Show All Results
Report Writer 1
A career with MilliporeSigma is an ongoing journey of discovery: our 60,300 people are shaping how the world lives, works and plays through next generation advancements in Healthcare, Life Science and Electronics. For more than 350 years and across the world we have passionately pursued our curiosity to find novel and vibrant ways of enhancing the lives of others. MilliporeSigma is a business of Merck KGaA, Darmstadt, Germany.
This role does not offer sponsorship for work authorization. External applicants must be eligible to work in the US.
The Report Writer I writes reports from laboratory data using templates and customized text as appropriate. Produce reports that meet relevant quality regulatory standards and practices, such as GLP/ GMP.
- Review lab data/ workbooks and accurately represent the data in the final report
- Identify and/or resolve issues with study raw data/ information appropriately with relevant staff
- Monitor department’s performance in the reporting process including tracking deadlines On Time Delivery (OTD) and Document Error Rate (DER) metrics
- Coordinate and plan work within technical team to meet and improve deadlines
- Coordinate inter-departmental workflow, so as to meet final mail dates of report issuance
- Acquire required signatures and transfer study reports to the appropriate personnel
- Communicate daily with other departments to resolve outstanding issues
- Assist in the preparation of SOPs and investigation reports relevant to area of report writing responsibility
- As appropriate generate, control and track revisions to study documentation including statements of work, protocols, protocol and report amendments, lab records, protocol and report templates
- Track status of laboratory testing and update Excel study tracking files, data trending as appropriate
- Troubleshoot and resolve problems that may arise related to the report writing and delivery process
- Assist with training of other report writers on how to write non-routine reports and custom studies where there is no template
- Assist in the determination of the appropriate way to handle unusual situations or situations where studies involved deviations or investigations
- Assists with report writer projects and initiatives and provide input during team meetings/ discussions
- Other tasks and responsibilities as appropriate or required
- Bachelor’s Degree in a scientific field (i.e., Chemistry, Biology, etc.)
- 6+ months’ work experience in a pharmaceutical company and/or Contract Research Organization – OR – 6+ months hands-on laboratory experience – OR – 6+ months hands-on report writing experience
- Previous technical writing experience
- In depth knowledge of GLP/GMPs as applicable to assigned tasks
- Ability to write reports (including non-routine and some customized reports) with proper grammar, a professional appearance and language which accurately reflects what occurred and flows so that it is easily read and understood
- Intermediate to advanced technical knowledge and ability to analyze data of some scientific complexity
- Proficient in applicable computer systems (i.e., Excel, Word, PowerPoint, LIMS, BRIQS, etc.)
- Ability to perform and understand scientific calculations
- Effective communication both written and verbal
What we offer: We are curious minds that come from a broad range of backgrounds, perspectives, and life experiences.
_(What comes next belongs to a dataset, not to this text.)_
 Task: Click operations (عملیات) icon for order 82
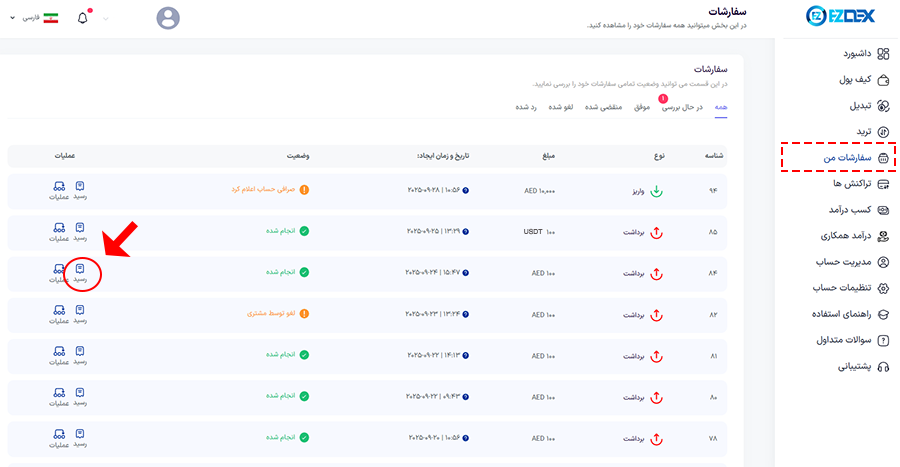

We celebrate all dimensions of diversity. We believe that it drives excellence, innovation, and human progress. We care about our customers, patients, and our rich mix of people. This diversity strengthens our ability to lead in science and technology.
We are committed to creating access and opportunities for all and empower you to fulfil your ambitions. Our diverse businesses offer various career moves to seek new horizons.
Join us in building a culture of inclusion and belonging that impacts millions and empowers everyone to bring their curiosity to life!
Curious? Chat with one of our curious minds on our interactive Q&A platform and catch a glimpse of our people, values, and culture. You can also apply and find more information at https://jobs.vibrantm.com
If you would like to know more about what diversity, equity, and inclusion means to us, please visit https://www.emdgroup.com/en/company/press-positions.html
If you are a resident of a NYC, Connecticut or Colorado, you are eligible to receive additional information about the compensation and benefits, which we will provide upon request. You may contact 855 444 5678 from 8:00am to 5:30pm ET Monday through Friday, for assistance.
The Company is an Equal Employment Opportunity employer. No employee or applicant for employment will be discriminated against on the basis of race, color, religion, age, sex, sexual orientation, national origin, ancestry, disability, military or veteran status, genetic information, gender identity, transgender status, marital status, or any other classification protected by applicable federal, state, or local law. This policy of Equal Employment Opportunity applies to all policies and programs relating to recruitment and hiring, promotion, compensation, benefits, discipline, termination, and all other terms and conditions of employment. Any applicant or employee who believes they have been discriminated against by the Company or anyone acting on behalf of the Company must report any concerns to their Human Resources Business Partner, Legal, or Compliance immediately. The Company will not retaliate against any individual because they made a good faith report of discrimination.
As an employee of the Company, you will be required to comply with all of the Company’s COVID-19 safety protocols and policies. The organization has currently suspended enforcement of its COVID-19 Vaccination Policy, but that policy may be reinstated by the Company in its discretion.